25 Temmuz 2012 Çarşamba

Taşınma Telaşı !!

Mecburi sehir degisikligi sebebiyle berbat bir tasinma donemindeyim... Bir yanda heryer kutu... Biryanda minik prensime duydugum hasret bir yandan Adana sicagi... Yaklasık 1 hafta kadar yazamam diye dusunuyorum... Ama sonra bomba gibi dönücem.. !! 



Simdilik  hoscakalin....

21 Temmuz 2012 Cumartesi

Kim Saçları Vanilyalı Milkshake Koksun İster???

Herkese mutlu haftasonları !!!! :))

Hepimizin başına defalarca geliyordur, kuaföre gidersiniz, saçlarınız boyalı olsun olmasın, kuaför tanıdık olsun olmasın koltuğa oturduğunuzda klasik şöyle bir konuşma geçer :
- Saçınız çok yıpranmış
- Yaaa !
- Herhangi bir bakım ürünü kullanıyor musunuz?
- Ya aslında şunları şunları kullanıyorum
- Yetersiz ama
- Gerçekten mi ama ben memnunum
- Bakın şöyle bir ürünümüz var deneyin mutlaka vs. vs. vs.

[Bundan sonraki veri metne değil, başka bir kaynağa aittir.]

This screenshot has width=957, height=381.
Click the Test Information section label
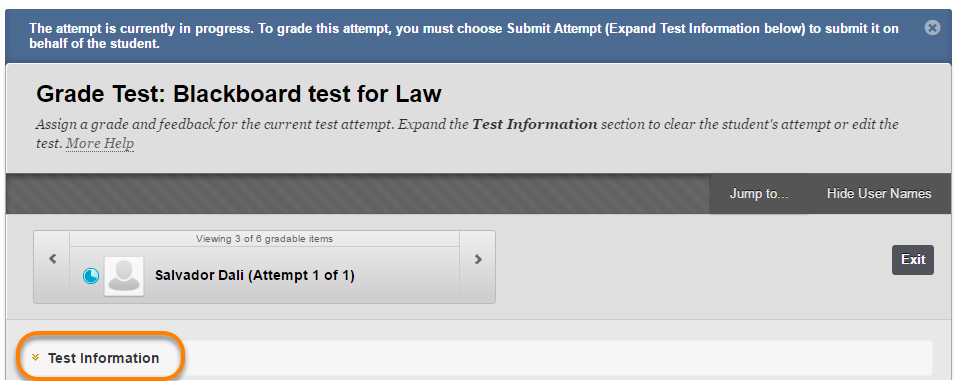point(103,358)
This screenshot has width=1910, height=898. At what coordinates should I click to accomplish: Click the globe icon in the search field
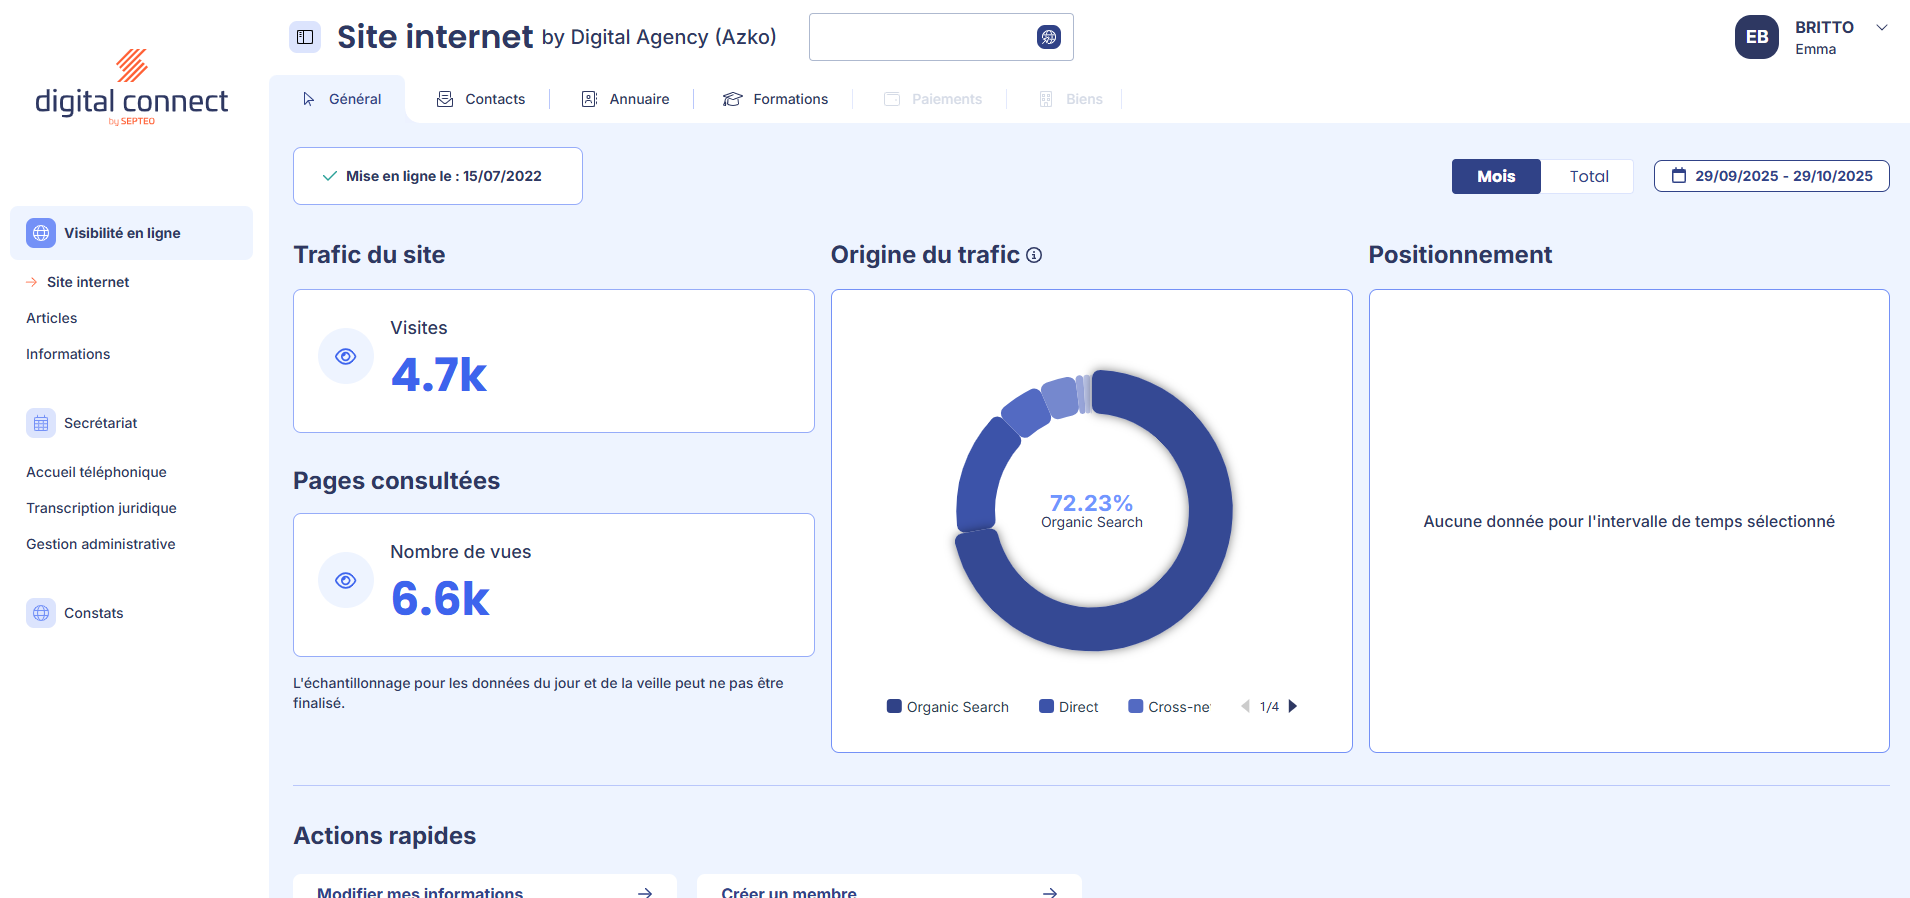[1048, 37]
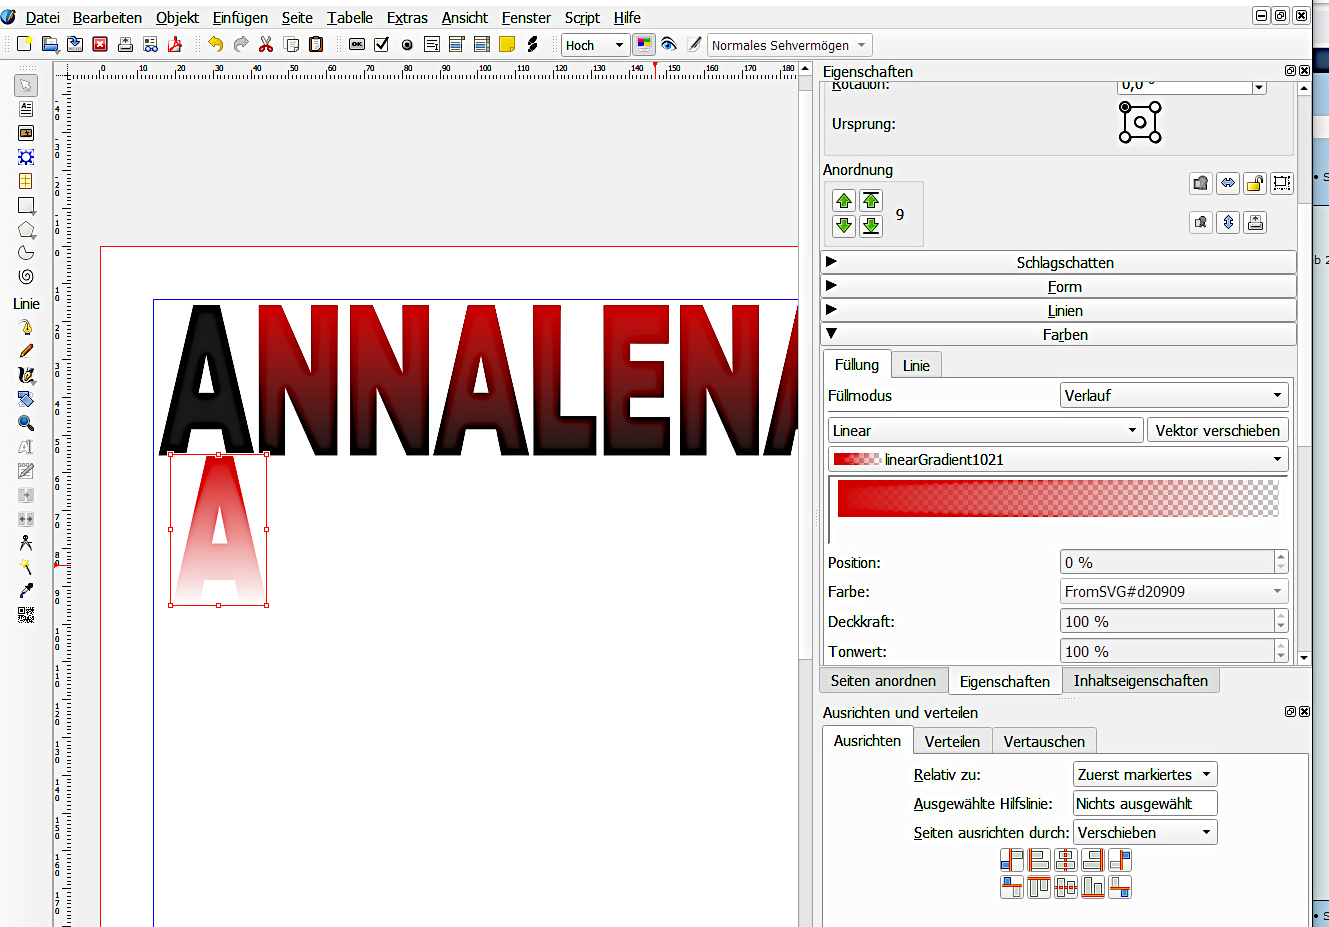This screenshot has width=1329, height=927.
Task: Toggle the object lock padlock
Action: [1255, 183]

Yaklaşık 12 yıldır saçlarım boyalıdır hiç yoksa 12 ayrı kuaförden 1000 kez duymuşumdur bu muhabbeti ve her duyduğumda arkama bakmadan kaçasım gelir. Enayi yerine konulmaktan hiç hoşlanmıyorum. Ve istemediğim halde sürekli tepemde ürün tanıtımı yapan insanlardan nefret ederim. Zaten biz bayanların gerçekten birşeye ihtiyacı varsa 10 liralık bir ürüne 100 lira bile verip alırız ! Hayır nedir bu ısrar hiç anlamış değilim.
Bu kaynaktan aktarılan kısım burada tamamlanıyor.